21839581911 Encyclopædia Britannica, Volume 13 — Hildburghausen

HILDBURGHAUSEN, a town of Germany, in the duchy of Saxe-Meiningen, situated in a wide and fruitful valley on the river Werra, 19 m. S.E. of Meiningen, on the railway Eisenach-Lichtenfels. Pop. (1905) 7456. The principal buildings are a ducal palace, erected 1685–1695, now used as barracks, with a park in which there is a monument to Queen Louisa of Prussia, the old town hall, two Evangelical and a Roman Catholic church and a theatre. A technical college occupies the premises in which Meyer’s Bibliographisches Institut carried on business from 1828, when it removed hither from Gotha, until 1874, when it was transferred to Leipzig.
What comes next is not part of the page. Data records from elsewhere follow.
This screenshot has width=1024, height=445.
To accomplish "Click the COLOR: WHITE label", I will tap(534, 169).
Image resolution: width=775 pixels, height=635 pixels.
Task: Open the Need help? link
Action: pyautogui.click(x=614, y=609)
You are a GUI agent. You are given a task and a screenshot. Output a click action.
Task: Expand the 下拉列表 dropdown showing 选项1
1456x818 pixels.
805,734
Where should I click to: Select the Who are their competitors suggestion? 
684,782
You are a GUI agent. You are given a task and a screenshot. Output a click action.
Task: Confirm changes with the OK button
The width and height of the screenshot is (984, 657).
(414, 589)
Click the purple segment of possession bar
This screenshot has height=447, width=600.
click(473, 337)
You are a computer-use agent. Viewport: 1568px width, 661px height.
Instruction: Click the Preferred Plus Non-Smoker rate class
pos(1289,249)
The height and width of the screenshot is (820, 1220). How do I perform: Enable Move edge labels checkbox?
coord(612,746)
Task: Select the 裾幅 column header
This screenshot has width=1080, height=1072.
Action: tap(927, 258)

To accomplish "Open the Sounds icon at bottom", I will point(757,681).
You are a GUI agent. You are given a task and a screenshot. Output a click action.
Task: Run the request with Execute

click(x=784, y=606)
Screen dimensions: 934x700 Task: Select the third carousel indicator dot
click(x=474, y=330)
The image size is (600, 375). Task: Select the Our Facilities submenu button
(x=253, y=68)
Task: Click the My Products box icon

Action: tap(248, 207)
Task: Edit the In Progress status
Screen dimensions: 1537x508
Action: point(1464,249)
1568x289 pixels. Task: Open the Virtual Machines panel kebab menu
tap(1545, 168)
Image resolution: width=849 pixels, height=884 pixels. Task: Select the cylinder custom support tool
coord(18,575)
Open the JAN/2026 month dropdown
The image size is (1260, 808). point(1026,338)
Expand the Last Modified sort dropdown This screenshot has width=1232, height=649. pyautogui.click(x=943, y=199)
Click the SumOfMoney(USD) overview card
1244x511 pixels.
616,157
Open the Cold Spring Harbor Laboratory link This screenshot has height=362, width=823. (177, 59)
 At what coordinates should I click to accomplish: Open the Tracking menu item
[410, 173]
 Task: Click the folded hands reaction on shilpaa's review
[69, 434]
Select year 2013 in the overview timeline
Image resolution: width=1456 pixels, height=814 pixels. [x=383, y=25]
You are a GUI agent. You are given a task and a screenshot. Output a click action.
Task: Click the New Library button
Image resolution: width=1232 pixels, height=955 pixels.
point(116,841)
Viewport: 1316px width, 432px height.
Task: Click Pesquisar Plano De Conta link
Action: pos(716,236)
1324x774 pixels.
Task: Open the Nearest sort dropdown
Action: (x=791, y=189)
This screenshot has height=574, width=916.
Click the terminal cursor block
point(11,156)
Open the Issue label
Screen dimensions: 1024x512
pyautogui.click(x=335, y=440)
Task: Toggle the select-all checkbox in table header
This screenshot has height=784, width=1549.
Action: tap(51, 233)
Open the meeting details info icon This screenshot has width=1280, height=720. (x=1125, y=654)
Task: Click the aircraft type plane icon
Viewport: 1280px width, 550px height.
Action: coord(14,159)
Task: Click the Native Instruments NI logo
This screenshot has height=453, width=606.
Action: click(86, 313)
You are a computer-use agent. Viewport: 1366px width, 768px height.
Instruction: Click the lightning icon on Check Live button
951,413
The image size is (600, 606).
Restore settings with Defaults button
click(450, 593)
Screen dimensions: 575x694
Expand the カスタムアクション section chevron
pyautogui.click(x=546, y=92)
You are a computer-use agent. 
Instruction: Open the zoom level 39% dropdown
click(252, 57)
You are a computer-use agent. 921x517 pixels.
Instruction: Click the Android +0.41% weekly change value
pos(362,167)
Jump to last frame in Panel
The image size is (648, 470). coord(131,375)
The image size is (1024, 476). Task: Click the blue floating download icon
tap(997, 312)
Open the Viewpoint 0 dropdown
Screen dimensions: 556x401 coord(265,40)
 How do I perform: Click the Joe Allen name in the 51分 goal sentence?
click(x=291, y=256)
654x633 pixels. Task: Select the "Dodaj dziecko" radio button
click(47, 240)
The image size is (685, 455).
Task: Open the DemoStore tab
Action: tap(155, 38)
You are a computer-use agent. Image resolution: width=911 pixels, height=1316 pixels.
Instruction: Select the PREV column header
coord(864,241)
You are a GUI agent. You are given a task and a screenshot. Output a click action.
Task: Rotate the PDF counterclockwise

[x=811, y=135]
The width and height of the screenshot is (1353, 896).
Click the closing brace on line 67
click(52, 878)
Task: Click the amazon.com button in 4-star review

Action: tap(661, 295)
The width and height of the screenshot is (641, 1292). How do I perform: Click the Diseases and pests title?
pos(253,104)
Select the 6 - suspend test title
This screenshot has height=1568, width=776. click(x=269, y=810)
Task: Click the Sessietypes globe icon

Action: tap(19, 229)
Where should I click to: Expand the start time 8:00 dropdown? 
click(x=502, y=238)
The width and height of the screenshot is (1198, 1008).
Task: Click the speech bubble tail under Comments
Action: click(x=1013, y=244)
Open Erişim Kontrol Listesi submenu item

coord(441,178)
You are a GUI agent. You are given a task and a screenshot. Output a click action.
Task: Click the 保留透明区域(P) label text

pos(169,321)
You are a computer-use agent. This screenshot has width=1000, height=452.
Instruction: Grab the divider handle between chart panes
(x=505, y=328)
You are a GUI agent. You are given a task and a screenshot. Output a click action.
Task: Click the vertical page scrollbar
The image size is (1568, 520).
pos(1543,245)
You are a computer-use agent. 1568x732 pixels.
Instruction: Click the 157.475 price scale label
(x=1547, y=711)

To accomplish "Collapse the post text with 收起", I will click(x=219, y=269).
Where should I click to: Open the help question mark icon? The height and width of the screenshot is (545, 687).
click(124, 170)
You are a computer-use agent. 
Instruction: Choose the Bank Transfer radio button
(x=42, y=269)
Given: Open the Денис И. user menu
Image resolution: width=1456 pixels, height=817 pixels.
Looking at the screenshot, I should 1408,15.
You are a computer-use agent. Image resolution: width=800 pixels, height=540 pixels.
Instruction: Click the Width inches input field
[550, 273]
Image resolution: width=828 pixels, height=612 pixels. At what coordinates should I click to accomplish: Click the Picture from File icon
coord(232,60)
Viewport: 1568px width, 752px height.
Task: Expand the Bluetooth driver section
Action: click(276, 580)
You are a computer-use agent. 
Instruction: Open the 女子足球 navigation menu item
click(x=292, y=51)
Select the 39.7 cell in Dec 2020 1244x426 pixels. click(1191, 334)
A monument has been erected to those citizens who died in the Franco-Prussian War of 1870–71. The manufactures include linen fabrics, cloth, toys, buttons, optical instruments, agricultural machines, knives, mineral waters, condensed soups and condensed milk. Hildburghausen (in records Hilpershusia and Villa Hilperti) belonged in the 13th century to the counts of Henneberg, from whom it passed to the landgraves of Thuringia and then to the dukes of Saxony. In 1683 it became the capital of a principality which in 1826 was united to Saxe-Meiningen.

See R. A. Human, Chronik der Stadt Hildburghausen (Hildburghausen, 1888).